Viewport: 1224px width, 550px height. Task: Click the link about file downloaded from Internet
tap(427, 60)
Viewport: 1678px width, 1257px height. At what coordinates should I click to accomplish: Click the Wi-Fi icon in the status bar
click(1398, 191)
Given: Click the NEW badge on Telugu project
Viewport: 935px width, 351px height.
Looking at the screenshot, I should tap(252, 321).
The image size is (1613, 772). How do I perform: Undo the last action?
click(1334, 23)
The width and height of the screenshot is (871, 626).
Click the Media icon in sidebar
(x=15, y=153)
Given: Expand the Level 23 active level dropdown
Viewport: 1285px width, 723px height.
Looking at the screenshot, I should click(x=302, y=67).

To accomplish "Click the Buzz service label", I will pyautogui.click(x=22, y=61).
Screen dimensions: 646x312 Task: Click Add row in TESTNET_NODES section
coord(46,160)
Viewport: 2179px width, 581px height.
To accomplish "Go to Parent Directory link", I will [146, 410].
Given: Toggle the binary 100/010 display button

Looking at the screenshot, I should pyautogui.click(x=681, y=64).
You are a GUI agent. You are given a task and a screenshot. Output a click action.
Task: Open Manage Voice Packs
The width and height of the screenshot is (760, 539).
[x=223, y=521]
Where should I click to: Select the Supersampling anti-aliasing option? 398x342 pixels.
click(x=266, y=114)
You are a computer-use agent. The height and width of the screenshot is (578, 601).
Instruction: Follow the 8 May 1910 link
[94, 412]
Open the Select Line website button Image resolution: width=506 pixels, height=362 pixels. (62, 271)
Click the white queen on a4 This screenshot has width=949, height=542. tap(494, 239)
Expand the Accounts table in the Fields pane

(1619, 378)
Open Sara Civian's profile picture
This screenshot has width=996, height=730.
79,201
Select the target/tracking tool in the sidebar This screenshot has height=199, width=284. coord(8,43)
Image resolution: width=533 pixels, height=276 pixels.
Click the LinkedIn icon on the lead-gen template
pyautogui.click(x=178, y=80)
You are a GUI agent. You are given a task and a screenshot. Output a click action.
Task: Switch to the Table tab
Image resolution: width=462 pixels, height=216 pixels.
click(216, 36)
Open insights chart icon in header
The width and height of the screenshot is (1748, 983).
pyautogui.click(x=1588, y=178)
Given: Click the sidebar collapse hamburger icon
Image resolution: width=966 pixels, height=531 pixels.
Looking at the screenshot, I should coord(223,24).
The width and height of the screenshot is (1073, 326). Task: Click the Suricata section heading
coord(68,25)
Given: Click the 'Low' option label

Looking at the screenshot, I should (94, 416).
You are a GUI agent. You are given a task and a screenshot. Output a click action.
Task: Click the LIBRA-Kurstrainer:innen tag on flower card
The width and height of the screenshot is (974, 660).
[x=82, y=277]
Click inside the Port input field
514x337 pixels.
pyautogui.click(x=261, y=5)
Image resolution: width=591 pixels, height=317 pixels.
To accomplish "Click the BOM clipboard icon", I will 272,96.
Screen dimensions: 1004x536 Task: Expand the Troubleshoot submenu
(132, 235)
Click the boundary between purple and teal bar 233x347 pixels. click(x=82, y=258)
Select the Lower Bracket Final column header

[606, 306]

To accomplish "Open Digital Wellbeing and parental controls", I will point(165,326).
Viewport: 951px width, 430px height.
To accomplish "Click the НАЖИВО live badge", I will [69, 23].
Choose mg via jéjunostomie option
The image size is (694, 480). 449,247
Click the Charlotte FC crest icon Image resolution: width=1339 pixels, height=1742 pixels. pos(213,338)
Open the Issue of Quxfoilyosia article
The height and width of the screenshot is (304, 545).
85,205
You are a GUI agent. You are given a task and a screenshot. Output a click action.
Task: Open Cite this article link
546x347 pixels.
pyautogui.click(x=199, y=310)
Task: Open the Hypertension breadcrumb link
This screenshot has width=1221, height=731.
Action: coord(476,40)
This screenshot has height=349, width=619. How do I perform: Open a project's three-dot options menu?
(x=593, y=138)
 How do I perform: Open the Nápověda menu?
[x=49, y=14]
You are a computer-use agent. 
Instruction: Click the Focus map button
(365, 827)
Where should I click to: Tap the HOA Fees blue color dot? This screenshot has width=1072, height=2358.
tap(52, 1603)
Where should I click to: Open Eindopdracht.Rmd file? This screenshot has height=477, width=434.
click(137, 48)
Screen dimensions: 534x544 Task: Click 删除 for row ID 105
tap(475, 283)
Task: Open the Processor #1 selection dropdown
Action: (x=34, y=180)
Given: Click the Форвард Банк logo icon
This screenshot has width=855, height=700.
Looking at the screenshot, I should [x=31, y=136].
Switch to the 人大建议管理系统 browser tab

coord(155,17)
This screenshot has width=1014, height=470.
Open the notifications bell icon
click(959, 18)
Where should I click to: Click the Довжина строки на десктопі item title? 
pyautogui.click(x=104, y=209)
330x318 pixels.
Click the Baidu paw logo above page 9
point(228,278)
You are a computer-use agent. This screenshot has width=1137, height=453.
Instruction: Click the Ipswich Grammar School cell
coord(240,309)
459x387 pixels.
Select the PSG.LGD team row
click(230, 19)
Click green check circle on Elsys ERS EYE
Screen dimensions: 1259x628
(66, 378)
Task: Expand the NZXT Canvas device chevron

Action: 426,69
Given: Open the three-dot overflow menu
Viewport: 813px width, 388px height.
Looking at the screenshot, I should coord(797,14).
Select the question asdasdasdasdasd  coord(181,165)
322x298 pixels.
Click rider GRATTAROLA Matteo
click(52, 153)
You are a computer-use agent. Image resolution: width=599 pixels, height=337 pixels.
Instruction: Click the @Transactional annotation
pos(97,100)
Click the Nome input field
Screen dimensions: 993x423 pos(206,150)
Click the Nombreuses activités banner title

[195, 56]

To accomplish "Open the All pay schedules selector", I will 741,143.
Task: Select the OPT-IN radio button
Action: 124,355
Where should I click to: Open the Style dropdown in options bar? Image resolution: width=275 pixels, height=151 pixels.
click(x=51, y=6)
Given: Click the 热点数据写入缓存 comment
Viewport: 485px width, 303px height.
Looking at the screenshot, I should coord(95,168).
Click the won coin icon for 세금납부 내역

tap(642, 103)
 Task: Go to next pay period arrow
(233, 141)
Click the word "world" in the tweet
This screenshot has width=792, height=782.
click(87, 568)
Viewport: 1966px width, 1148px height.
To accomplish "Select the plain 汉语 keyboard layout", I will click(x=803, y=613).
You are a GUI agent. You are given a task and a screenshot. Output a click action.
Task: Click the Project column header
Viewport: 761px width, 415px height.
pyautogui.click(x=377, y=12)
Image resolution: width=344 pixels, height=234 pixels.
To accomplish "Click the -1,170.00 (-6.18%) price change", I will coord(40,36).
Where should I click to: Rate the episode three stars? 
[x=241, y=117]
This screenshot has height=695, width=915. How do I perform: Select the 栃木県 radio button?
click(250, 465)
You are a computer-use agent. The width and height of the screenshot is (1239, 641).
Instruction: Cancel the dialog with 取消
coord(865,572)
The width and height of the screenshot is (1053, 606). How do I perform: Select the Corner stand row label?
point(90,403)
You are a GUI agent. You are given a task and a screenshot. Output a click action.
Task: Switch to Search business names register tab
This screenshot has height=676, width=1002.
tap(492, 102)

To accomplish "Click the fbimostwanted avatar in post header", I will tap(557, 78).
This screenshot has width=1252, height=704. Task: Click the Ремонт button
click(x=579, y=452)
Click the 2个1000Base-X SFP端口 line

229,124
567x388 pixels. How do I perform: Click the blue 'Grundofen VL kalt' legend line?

....

• _EXERCISE DIRECTIONS_:
Copy all of the material above line for line, leaving every character unchanged.

• _WORKED SOLUTION_:
Viewport: 1224px width, 550px height. Task: Click the link about file downloaded from Internet
tap(427, 60)
Viewport: 1678px width, 1257px height. At what coordinates should I click to accomplish: Click the Wi-Fi icon in the status bar
click(1398, 191)
Given: Click the NEW badge on Telugu project
Viewport: 935px width, 351px height.
Looking at the screenshot, I should tap(252, 321).
The image size is (1613, 772). How do I perform: Undo the last action?
click(1334, 23)
The width and height of the screenshot is (871, 626).
Click the Media icon in sidebar
(x=15, y=153)
Given: Expand the Level 23 active level dropdown
Viewport: 1285px width, 723px height.
Looking at the screenshot, I should click(x=302, y=67).

To accomplish "Click the Buzz service label", I will pyautogui.click(x=22, y=61).
Screen dimensions: 646x312 Task: Click Add row in TESTNET_NODES section
coord(46,160)
Viewport: 2179px width, 581px height.
To accomplish "Go to Parent Directory link", I will [146, 410].
Given: Toggle the binary 100/010 display button

Looking at the screenshot, I should pyautogui.click(x=681, y=64).
You are a GUI agent. You are given a task and a screenshot. Output a click action.
Task: Open Manage Voice Packs
The width and height of the screenshot is (760, 539).
[x=223, y=521]
Where should I click to: Select the Supersampling anti-aliasing option? 398x342 pixels.
click(x=266, y=114)
You are a computer-use agent. The height and width of the screenshot is (578, 601).
Instruction: Follow the 8 May 1910 link
[94, 412]
Open the Select Line website button Image resolution: width=506 pixels, height=362 pixels. (62, 271)
Click the white queen on a4 This screenshot has width=949, height=542. tap(494, 239)
Expand the Accounts table in the Fields pane

(1619, 378)
Open Sara Civian's profile picture
This screenshot has width=996, height=730.
79,201
Select the target/tracking tool in the sidebar This screenshot has height=199, width=284. coord(8,43)
Image resolution: width=533 pixels, height=276 pixels.
Click the LinkedIn icon on the lead-gen template
pyautogui.click(x=178, y=80)
You are a GUI agent. You are given a task and a screenshot. Output a click action.
Task: Switch to the Table tab
Image resolution: width=462 pixels, height=216 pixels.
click(216, 36)
Open insights chart icon in header
The width and height of the screenshot is (1748, 983).
pyautogui.click(x=1588, y=178)
Given: Click the sidebar collapse hamburger icon
Image resolution: width=966 pixels, height=531 pixels.
Looking at the screenshot, I should coord(223,24).
The width and height of the screenshot is (1073, 326). Task: Click the Suricata section heading
coord(68,25)
Given: Click the 'Low' option label

Looking at the screenshot, I should (94, 416).
You are a GUI agent. You are given a task and a screenshot. Output a click action.
Task: Click the LIBRA-Kurstrainer:innen tag on flower card
The width and height of the screenshot is (974, 660).
[x=82, y=277]
Click inside the Port input field
514x337 pixels.
pyautogui.click(x=261, y=5)
Image resolution: width=591 pixels, height=317 pixels.
To accomplish "Click the BOM clipboard icon", I will 272,96.
Screen dimensions: 1004x536 Task: Expand the Troubleshoot submenu
(132, 235)
Click the boundary between purple and teal bar 233x347 pixels. click(x=82, y=258)
Select the Lower Bracket Final column header

[606, 306]

To accomplish "Open Digital Wellbeing and parental controls", I will point(165,326).
Viewport: 951px width, 430px height.
To accomplish "Click the НАЖИВО live badge", I will [69, 23].
Choose mg via jéjunostomie option
The image size is (694, 480). 449,247
Click the Charlotte FC crest icon Image resolution: width=1339 pixels, height=1742 pixels. pos(213,338)
Open the Issue of Quxfoilyosia article
The height and width of the screenshot is (304, 545).
85,205
You are a GUI agent. You are given a task and a screenshot. Output a click action.
Task: Open Cite this article link
546x347 pixels.
pyautogui.click(x=199, y=310)
Task: Open the Hypertension breadcrumb link
This screenshot has width=1221, height=731.
Action: coord(476,40)
This screenshot has height=349, width=619. How do I perform: Open a project's three-dot options menu?
(x=593, y=138)
 How do I perform: Open the Nápověda menu?
[x=49, y=14]
You are a computer-use agent. 
Instruction: Click the Focus map button
(365, 827)
Where should I click to: Tap the HOA Fees blue color dot? This screenshot has width=1072, height=2358.
tap(52, 1603)
Where should I click to: Open Eindopdracht.Rmd file? This screenshot has height=477, width=434.
click(137, 48)
Screen dimensions: 534x544 Task: Click 删除 for row ID 105
tap(475, 283)
Task: Open the Processor #1 selection dropdown
Action: (x=34, y=180)
Given: Click the Форвард Банк logo icon
This screenshot has width=855, height=700.
Looking at the screenshot, I should [x=31, y=136].
Switch to the 人大建议管理系统 browser tab

coord(155,17)
This screenshot has width=1014, height=470.
Open the notifications bell icon
click(959, 18)
Where should I click to: Click the Довжина строки на десктопі item title? 
pyautogui.click(x=104, y=209)
330x318 pixels.
Click the Baidu paw logo above page 9
point(228,278)
You are a computer-use agent. This screenshot has width=1137, height=453.
Instruction: Click the Ipswich Grammar School cell
coord(240,309)
459x387 pixels.
Select the PSG.LGD team row
click(230, 19)
Click green check circle on Elsys ERS EYE
Screen dimensions: 1259x628
(66, 378)
Task: Expand the NZXT Canvas device chevron

Action: 426,69
Given: Open the three-dot overflow menu
Viewport: 813px width, 388px height.
Looking at the screenshot, I should coord(797,14).
Select the question asdasdasdasdasd  coord(181,165)
322x298 pixels.
Click rider GRATTAROLA Matteo
click(52, 153)
You are a computer-use agent. Image resolution: width=599 pixels, height=337 pixels.
Instruction: Click the @Transactional annotation
pos(97,100)
Click the Nome input field
Screen dimensions: 993x423 pos(206,150)
Click the Nombreuses activités banner title

[195, 56]

To accomplish "Open the All pay schedules selector", I will 741,143.
Task: Select the OPT-IN radio button
Action: 124,355
Where should I click to: Open the Style dropdown in options bar? Image resolution: width=275 pixels, height=151 pixels.
click(x=51, y=6)
Given: Click the 热点数据写入缓存 comment
Viewport: 485px width, 303px height.
Looking at the screenshot, I should coord(95,168).
Click the won coin icon for 세금납부 내역

tap(642, 103)
 Task: Go to next pay period arrow
(233, 141)
Click the word "world" in the tweet
This screenshot has width=792, height=782.
click(87, 568)
Viewport: 1966px width, 1148px height.
To accomplish "Select the plain 汉语 keyboard layout", I will click(x=803, y=613).
You are a GUI agent. You are given a task and a screenshot. Output a click action.
Task: Click the Project column header
Viewport: 761px width, 415px height.
pyautogui.click(x=377, y=12)
Image resolution: width=344 pixels, height=234 pixels.
To accomplish "Click the -1,170.00 (-6.18%) price change", I will coord(40,36).
Where should I click to: Rate the episode three stars? 
[x=241, y=117]
This screenshot has height=695, width=915. How do I perform: Select the 栃木県 radio button?
click(250, 465)
You are a computer-use agent. The width and height of the screenshot is (1239, 641).
Instruction: Cancel the dialog with 取消
coord(865,572)
The width and height of the screenshot is (1053, 606). How do I perform: Select the Corner stand row label?
point(90,403)
You are a GUI agent. You are given a task and a screenshot. Output a click action.
Task: Switch to Search business names register tab
This screenshot has height=676, width=1002.
tap(492, 102)

To accomplish "Click the fbimostwanted avatar in post header", I will tap(557, 78).
This screenshot has width=1252, height=704. Task: Click the Ремонт button
click(x=579, y=452)
Click the 2个1000Base-X SFP端口 line

229,124
567x388 pixels. How do I perform: Click the blue 'Grundofen VL kalt' legend line?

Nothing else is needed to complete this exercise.